- WHAT YOU NEED TO DO
What is needed is an exact copy of the lines from the one containing "You are a computer-use agent. Image" through the last line of the records, with no pictures.
-- GIVEN RECORDS follows --
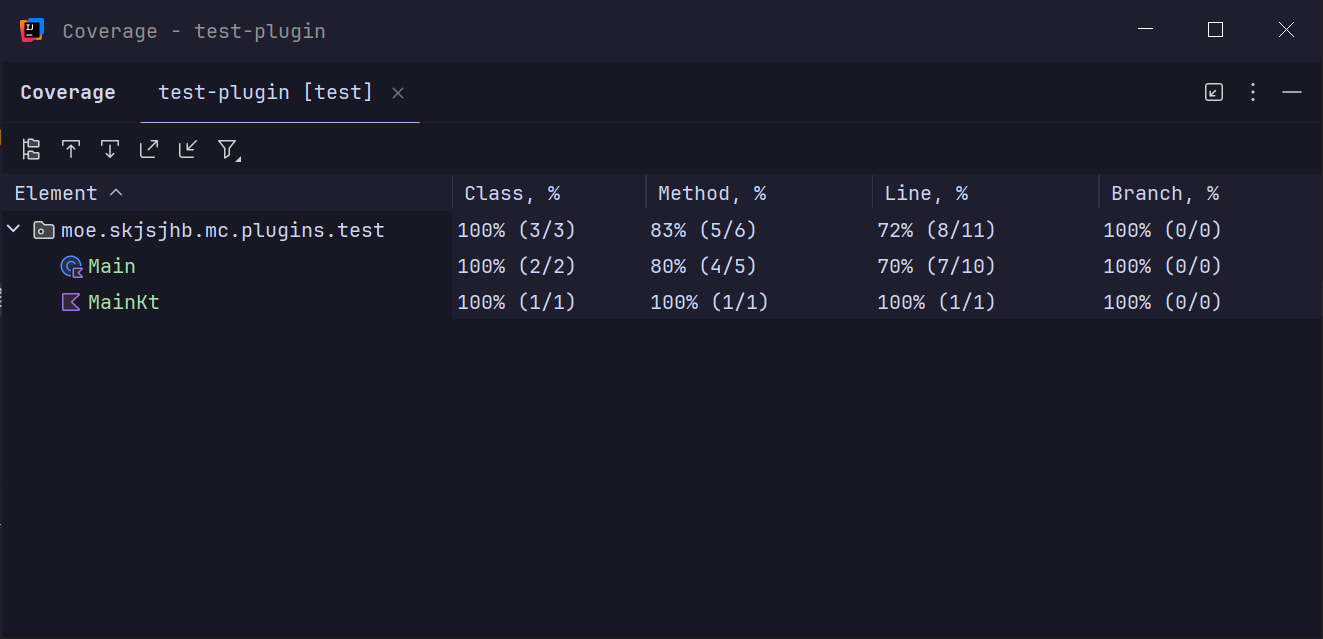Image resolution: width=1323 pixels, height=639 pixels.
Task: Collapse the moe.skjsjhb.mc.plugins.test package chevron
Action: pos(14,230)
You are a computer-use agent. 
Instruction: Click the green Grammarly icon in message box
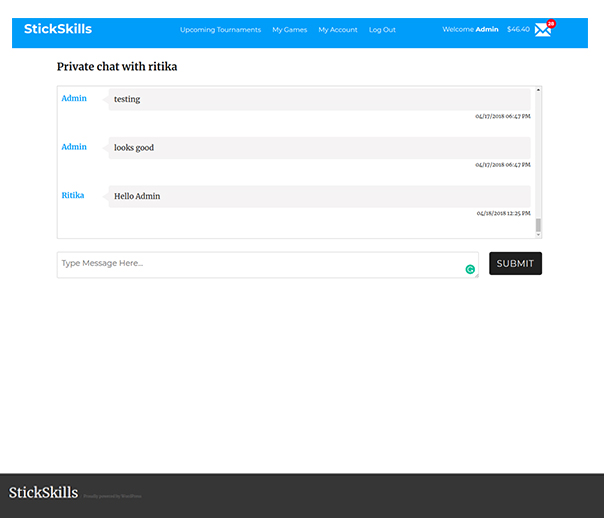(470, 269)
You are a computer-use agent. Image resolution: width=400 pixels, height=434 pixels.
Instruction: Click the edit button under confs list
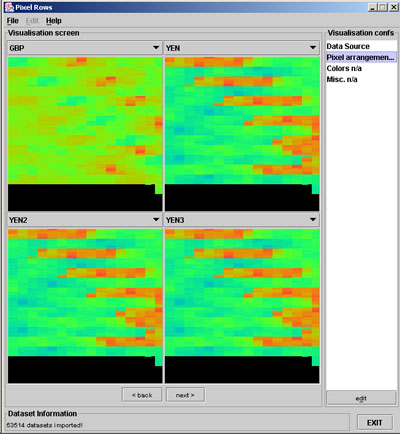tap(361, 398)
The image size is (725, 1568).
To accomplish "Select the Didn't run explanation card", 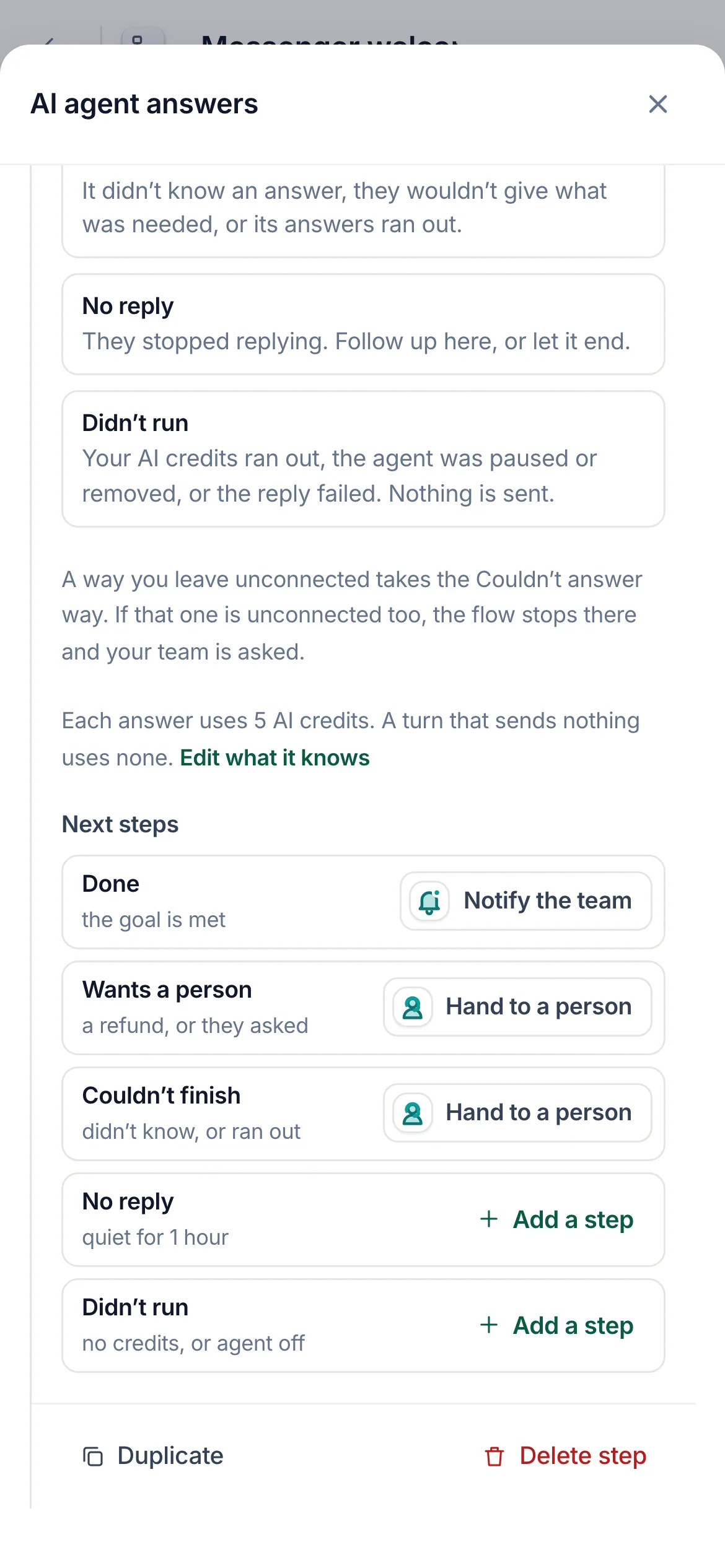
-- GIVEN RECORDS concluded --
- SOLUTION FOR THIS EXERCISE
You are a computer-use agent. Image resolution: width=400 pixels, height=434 pixels.
Instruction: Click the edit button under confs list
tap(361, 398)
The image size is (725, 1568).
To accomplish "Select the Didn't run explanation card", 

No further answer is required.